■ Your task ■
Look through the material below and return every line that contains "Insuperable".

■ Data to use ■
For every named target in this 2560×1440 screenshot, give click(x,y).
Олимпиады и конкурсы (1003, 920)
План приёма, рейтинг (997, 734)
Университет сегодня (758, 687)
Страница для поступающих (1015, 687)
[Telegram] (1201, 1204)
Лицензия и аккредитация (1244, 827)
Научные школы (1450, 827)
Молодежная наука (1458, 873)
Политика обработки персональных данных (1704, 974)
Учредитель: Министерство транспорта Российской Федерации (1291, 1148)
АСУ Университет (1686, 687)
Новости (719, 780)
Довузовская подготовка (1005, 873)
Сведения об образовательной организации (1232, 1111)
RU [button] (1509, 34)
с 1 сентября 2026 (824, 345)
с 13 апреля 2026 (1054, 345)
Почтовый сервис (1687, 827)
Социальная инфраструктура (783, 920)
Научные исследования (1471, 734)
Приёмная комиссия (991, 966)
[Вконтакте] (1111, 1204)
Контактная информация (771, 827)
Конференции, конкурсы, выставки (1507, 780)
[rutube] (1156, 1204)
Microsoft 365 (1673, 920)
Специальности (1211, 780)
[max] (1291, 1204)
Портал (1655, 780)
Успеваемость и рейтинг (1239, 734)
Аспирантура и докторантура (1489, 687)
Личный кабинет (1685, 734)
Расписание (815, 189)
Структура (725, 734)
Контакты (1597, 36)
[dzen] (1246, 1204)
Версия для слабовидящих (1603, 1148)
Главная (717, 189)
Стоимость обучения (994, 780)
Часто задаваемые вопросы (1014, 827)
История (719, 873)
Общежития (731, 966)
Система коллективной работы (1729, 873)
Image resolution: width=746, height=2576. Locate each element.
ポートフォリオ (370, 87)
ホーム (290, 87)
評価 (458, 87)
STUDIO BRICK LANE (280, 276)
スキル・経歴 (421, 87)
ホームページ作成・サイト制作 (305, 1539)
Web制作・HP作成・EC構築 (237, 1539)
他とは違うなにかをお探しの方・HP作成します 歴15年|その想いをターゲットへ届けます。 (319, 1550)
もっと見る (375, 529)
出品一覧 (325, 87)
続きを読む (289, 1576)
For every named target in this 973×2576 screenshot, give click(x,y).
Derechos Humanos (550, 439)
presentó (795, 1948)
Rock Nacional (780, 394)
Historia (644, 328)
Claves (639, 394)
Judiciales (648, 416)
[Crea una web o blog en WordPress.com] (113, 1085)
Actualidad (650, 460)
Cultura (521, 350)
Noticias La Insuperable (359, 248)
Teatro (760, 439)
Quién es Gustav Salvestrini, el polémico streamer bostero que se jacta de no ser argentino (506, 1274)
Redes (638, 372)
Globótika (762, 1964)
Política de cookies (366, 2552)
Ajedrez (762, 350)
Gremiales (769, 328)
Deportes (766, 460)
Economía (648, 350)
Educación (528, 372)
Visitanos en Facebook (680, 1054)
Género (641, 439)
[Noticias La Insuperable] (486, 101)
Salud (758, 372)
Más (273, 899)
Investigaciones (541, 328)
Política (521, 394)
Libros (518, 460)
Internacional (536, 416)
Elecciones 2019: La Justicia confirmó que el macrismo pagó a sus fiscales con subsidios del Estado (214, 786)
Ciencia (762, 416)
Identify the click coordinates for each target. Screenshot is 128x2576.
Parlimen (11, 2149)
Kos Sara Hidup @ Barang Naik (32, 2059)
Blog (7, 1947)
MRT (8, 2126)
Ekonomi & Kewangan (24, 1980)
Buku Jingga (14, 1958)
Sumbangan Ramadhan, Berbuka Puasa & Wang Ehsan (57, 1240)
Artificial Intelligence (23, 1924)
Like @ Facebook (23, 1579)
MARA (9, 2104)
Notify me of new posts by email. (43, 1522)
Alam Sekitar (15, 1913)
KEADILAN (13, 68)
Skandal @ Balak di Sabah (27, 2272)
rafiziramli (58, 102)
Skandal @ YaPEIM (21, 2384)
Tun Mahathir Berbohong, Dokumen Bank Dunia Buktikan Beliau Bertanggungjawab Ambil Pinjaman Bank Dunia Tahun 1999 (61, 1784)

■ Result of this exercise ■
Noticias La Insuperable (359, 248)
[Noticias La Insuperable] (486, 101)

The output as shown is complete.